Tokyo Tech News
March 9, 2015
On January 27, 2015, Tokyo Tech held a kickoff symposium for its Top Global University Project "Enhancing Tokyo Tech Education and Research Quality through Administrative Reforms for Internationalization." Through this project, funded by the Ministry of Education, Culture, Sports, Science and Technology (MEXT), Tokyo Tech is introducing reforms to promote globalization and achieve its goal of becoming a world-class research university. With over 200 participants from academia, government, and industry in attendance, the symposium commemorated the start of Tokyo Tech's efforts under the new project.
After opening remarks by President Yoshinao Mishima, Hideto Matsumoto, director of the Office for International Planning at MEXT, gave a speech on the aims of the Top Global University Project and expectations for Tokyo Tech.

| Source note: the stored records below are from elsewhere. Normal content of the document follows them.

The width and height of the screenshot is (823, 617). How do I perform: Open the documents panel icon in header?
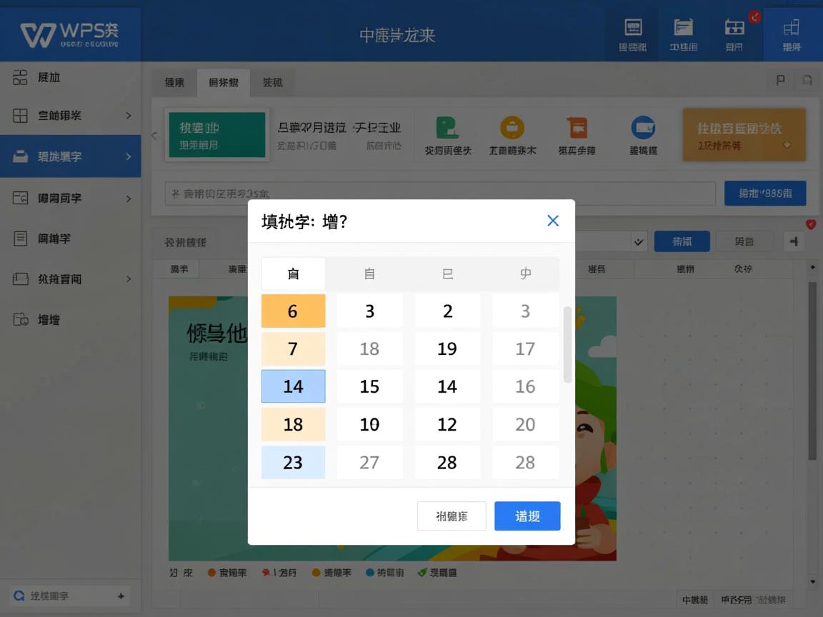[x=683, y=33]
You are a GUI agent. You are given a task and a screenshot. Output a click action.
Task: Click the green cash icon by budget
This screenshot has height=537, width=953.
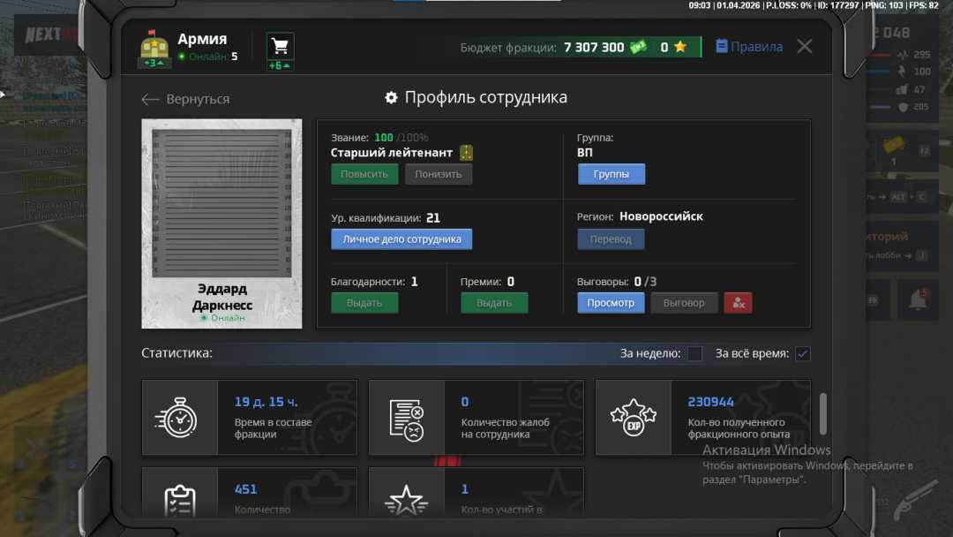(638, 48)
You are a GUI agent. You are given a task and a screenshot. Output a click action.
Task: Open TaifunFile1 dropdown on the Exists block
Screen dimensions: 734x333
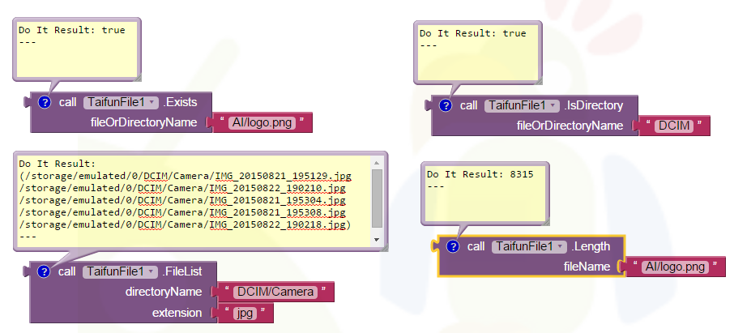click(x=121, y=103)
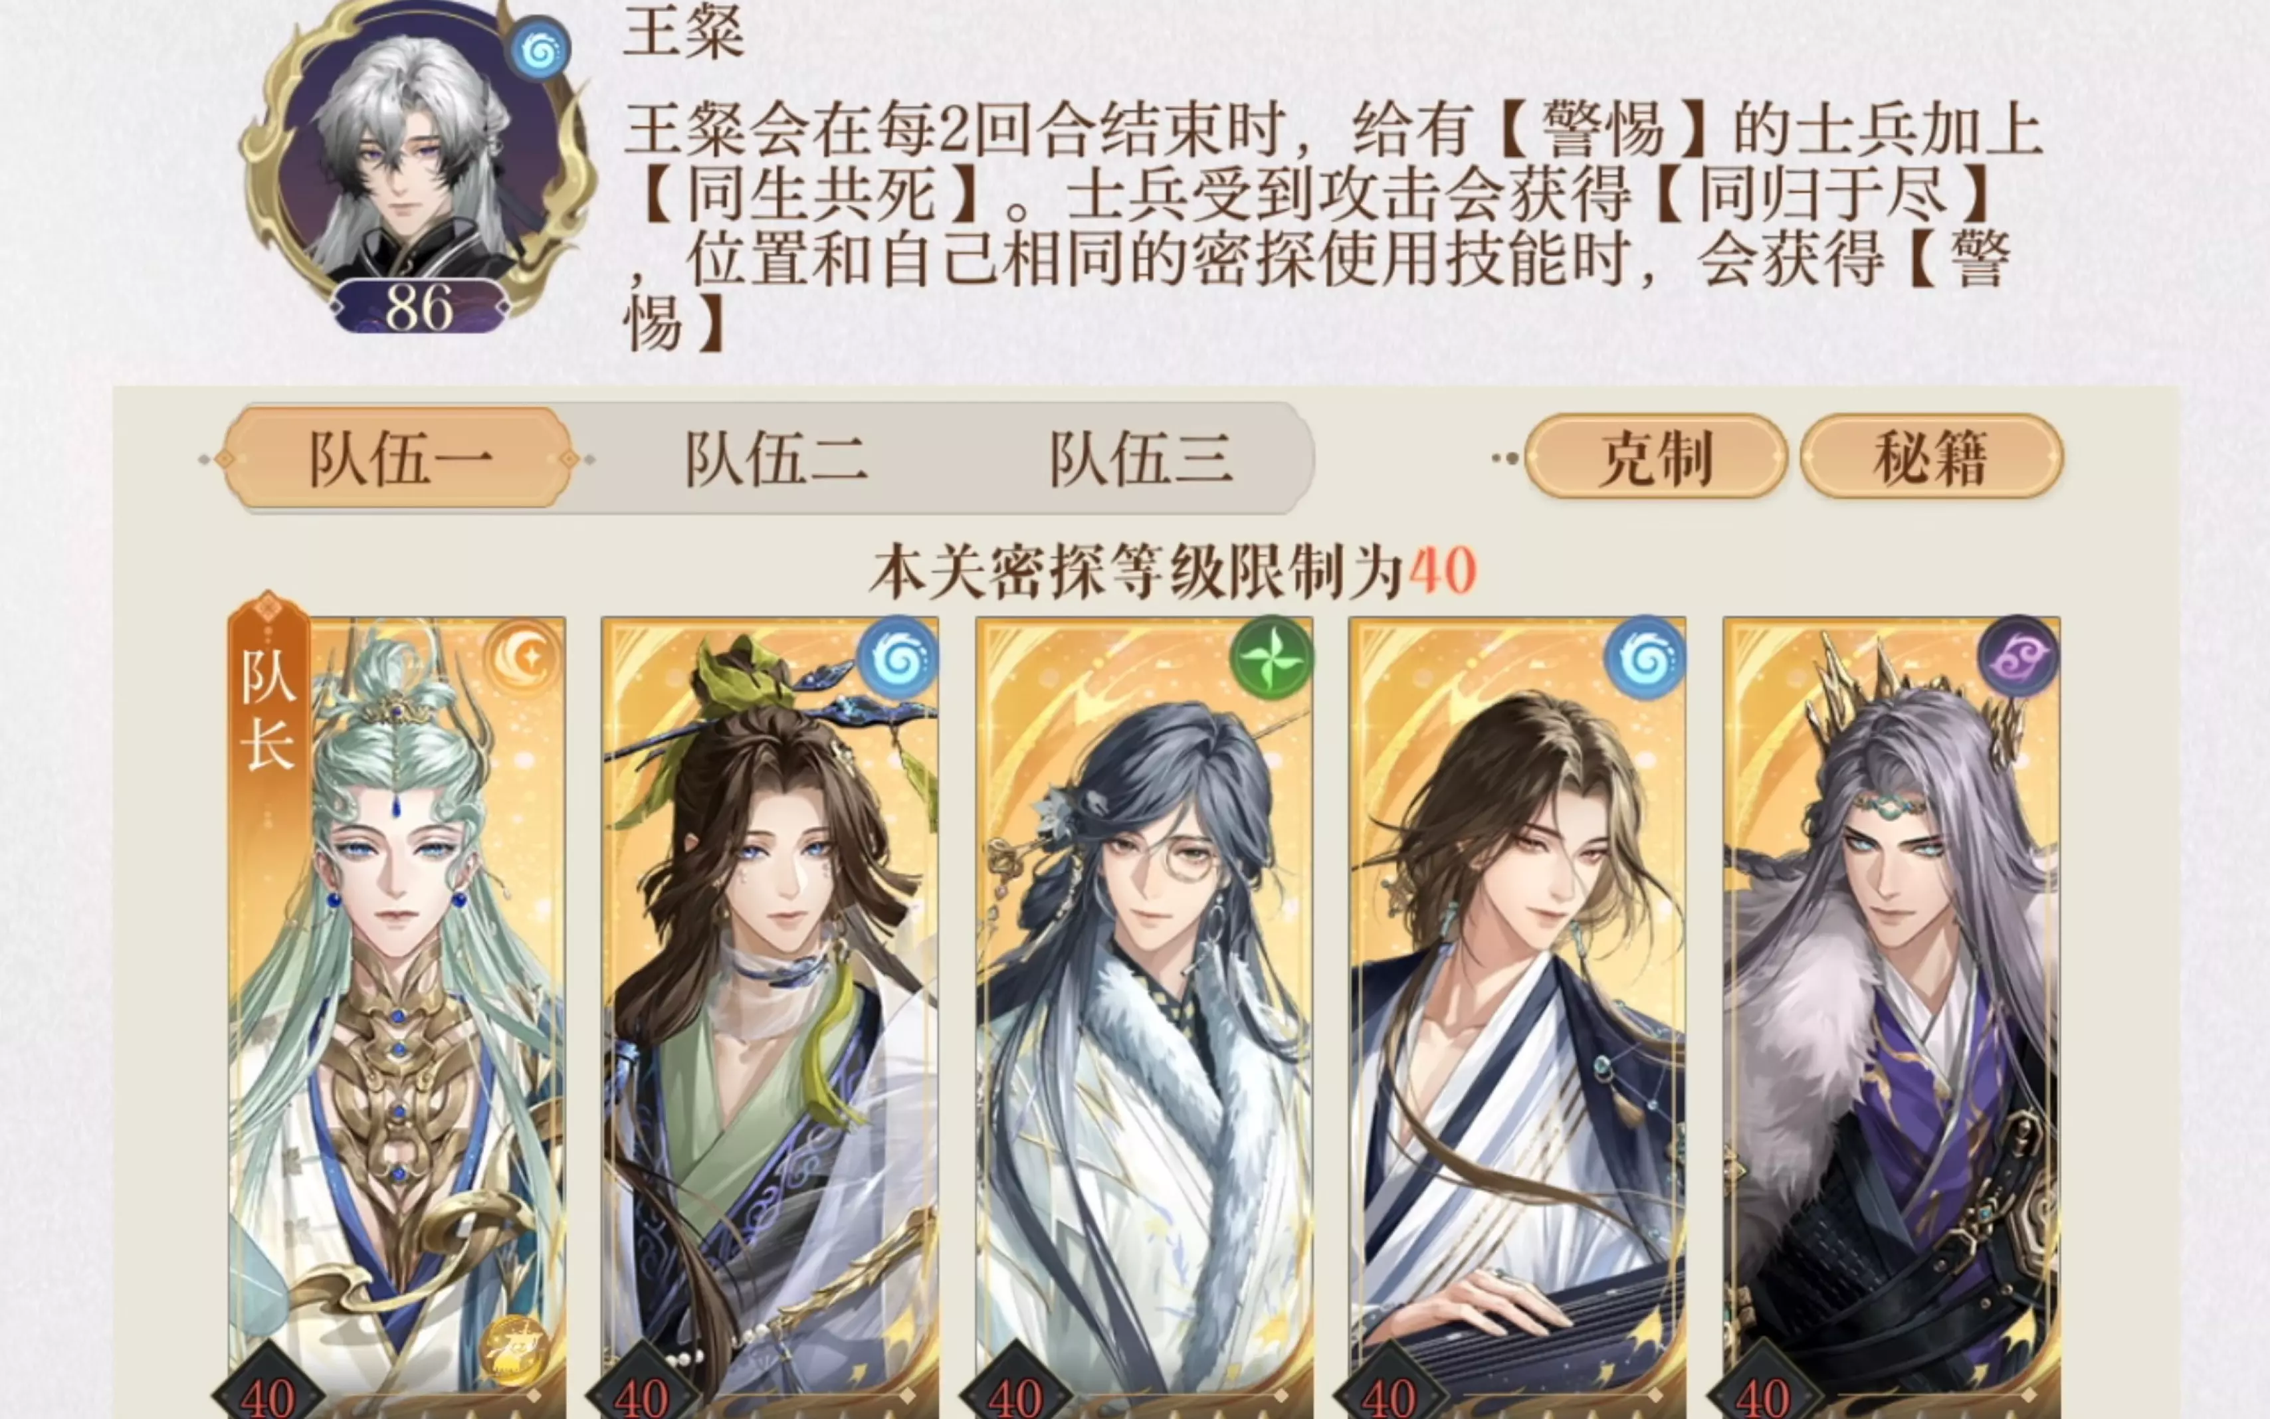Open the 秘籍 tips button
This screenshot has height=1419, width=2270.
(1931, 457)
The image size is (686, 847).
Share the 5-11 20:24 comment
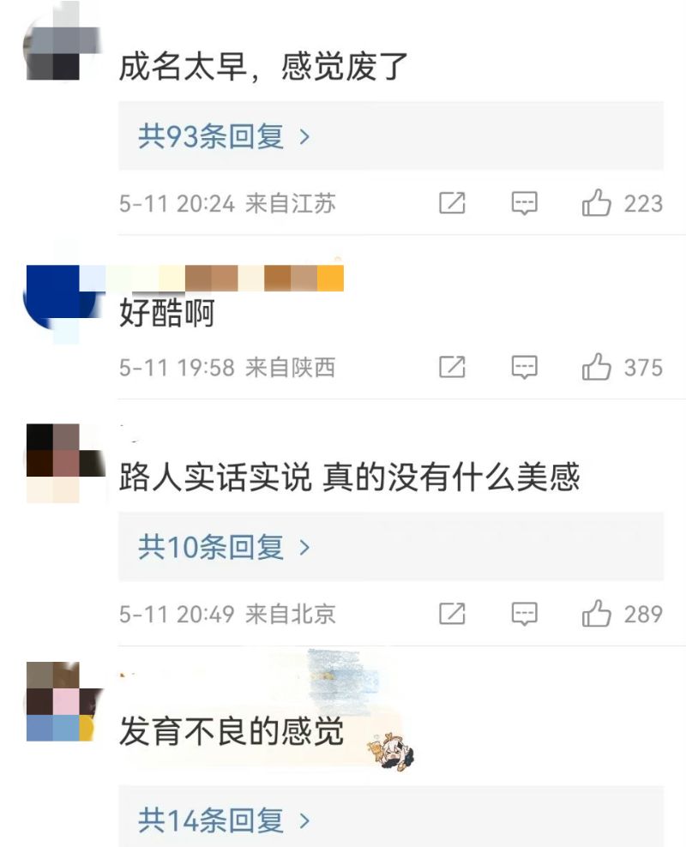pyautogui.click(x=452, y=203)
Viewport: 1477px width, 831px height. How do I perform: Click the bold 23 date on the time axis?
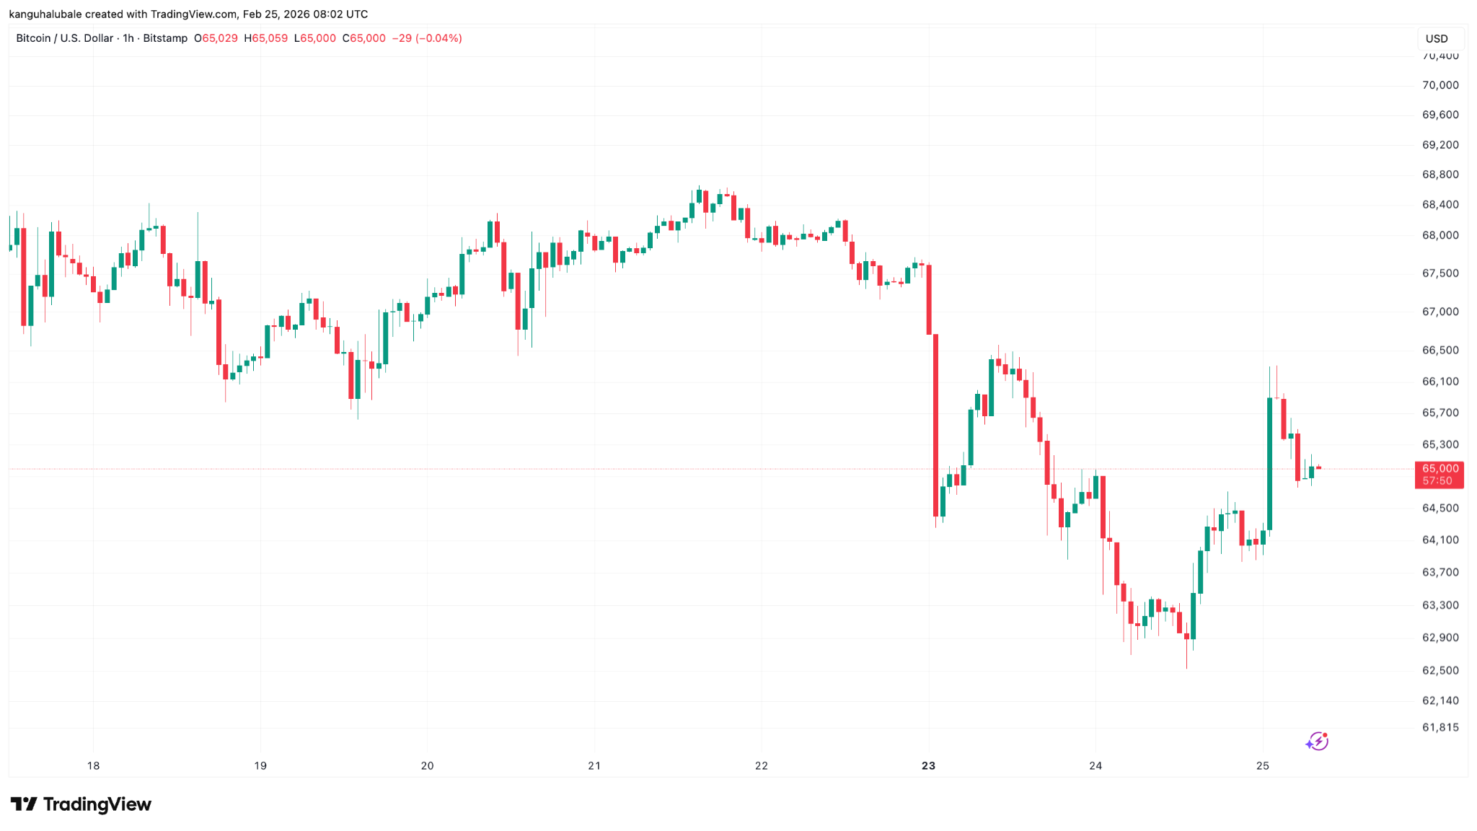928,765

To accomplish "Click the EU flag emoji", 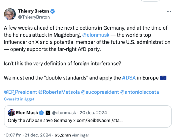I will click(x=163, y=78).
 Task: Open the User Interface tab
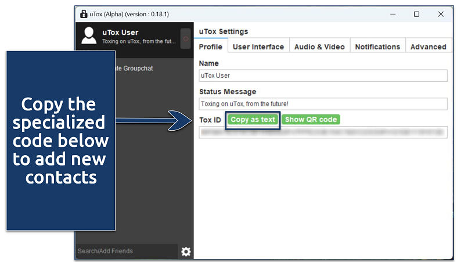(258, 46)
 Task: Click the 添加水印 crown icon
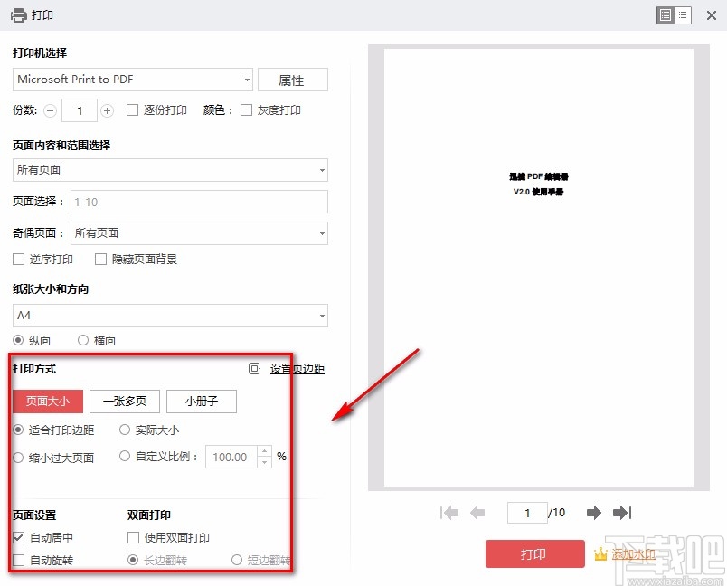(600, 554)
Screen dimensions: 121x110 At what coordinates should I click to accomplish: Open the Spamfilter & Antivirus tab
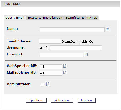[81, 18]
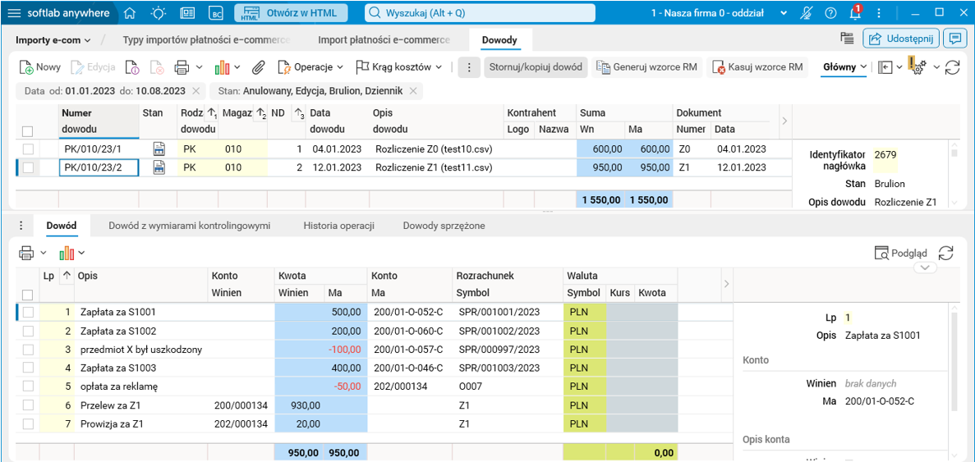Viewport: 975px width, 462px height.
Task: Click the Udostępnij button
Action: click(901, 39)
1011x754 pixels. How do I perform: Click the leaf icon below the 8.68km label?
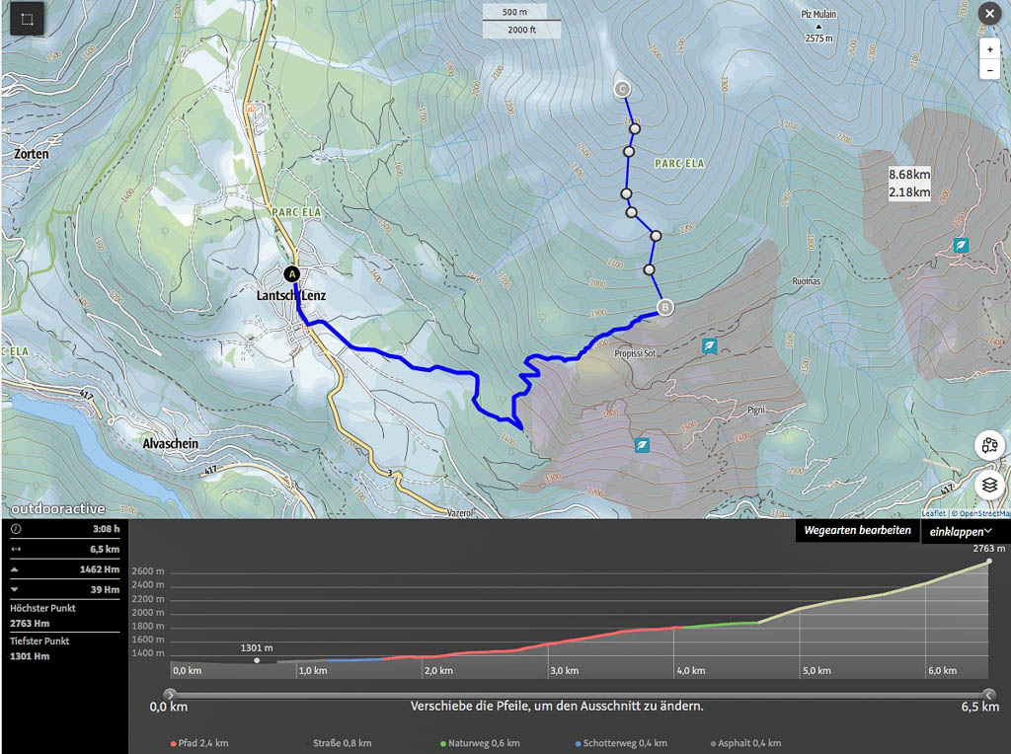point(961,245)
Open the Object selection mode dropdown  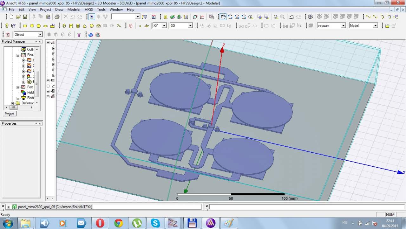pos(40,35)
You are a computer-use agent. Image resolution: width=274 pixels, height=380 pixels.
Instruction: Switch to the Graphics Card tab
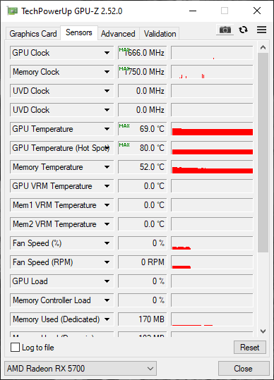(33, 34)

The presentation session began with a talk by President Mishima, outlining Tokyo Tech's objectives in internationalization, education, and research. Key reforms under the project include aggressive investment in personnel for target fields, academic tuning for easier credit transfer, and further promotion of international collaborative research.
Nanyang Technological University (NTU) Chief of Staff and Vice President (Research) Khin Yong Lam provided the second presentation "Approach to Administrative Excellence in Support of Research and Academic Advancement: A NTU Case Study." In it, he described NTU's growing portfolio of collaborations with academic, national, and industry organizations, and how that growth required that NTU revise its administrative systems for greater capacity and efficiency. NTU is ranked 61st in the Times Higher Education World University Rankings 2014-2015 and has shared a university-wide partnership with Tokyo Tech since 2009.
Armando Fox, a professor at the Electrical Engineering and Computer Sciences Department, University of California, Berkeley, provided the third presentation "Opportunities and Challenges of Online Education at UC Berkeley." He spoke on UC Berkeley's implementation of massive open online courses (MOOCs) and the opportunities and challenges offering them has presented. UC Berkeley had a history in online education even before the recent proliferation of MOOCs, and Professor Fox's talk provided useful insight in support of Tokyo Tech's own efforts in online education.
A panel discussion followed with guest speaker Noritoshi Yoshiyama, a senior manager at Lenovo Japan, Ltd., speaking on "What Global Companies Seek in Their Future Workforce." A panel consisting of Tokyo Tech professors Jeffrey Cross and Shigeki Saito from the Graduate School of Science and Engineering, graduate students Fumika Isono and Tommi Kerola, and Vice President for Global Planning Isao Satoh as moderator continued the dialog by discussing "University Education in This Globalization Era." The panelists talked about their experiences in education in Japan and abroad, their definitions of Tokyo Tech Quality, and strategies for promoting internationalization.
Audience members also contributed positive comments and conveyed high expectations for Tokyo Tech in its education and research activities. This symposium was a milestone in Tokyo Tech's globalization efforts, and we can expect many more exciting developments as the Institute strives to share Tokyo Tech Quality, in all its forms, with the world.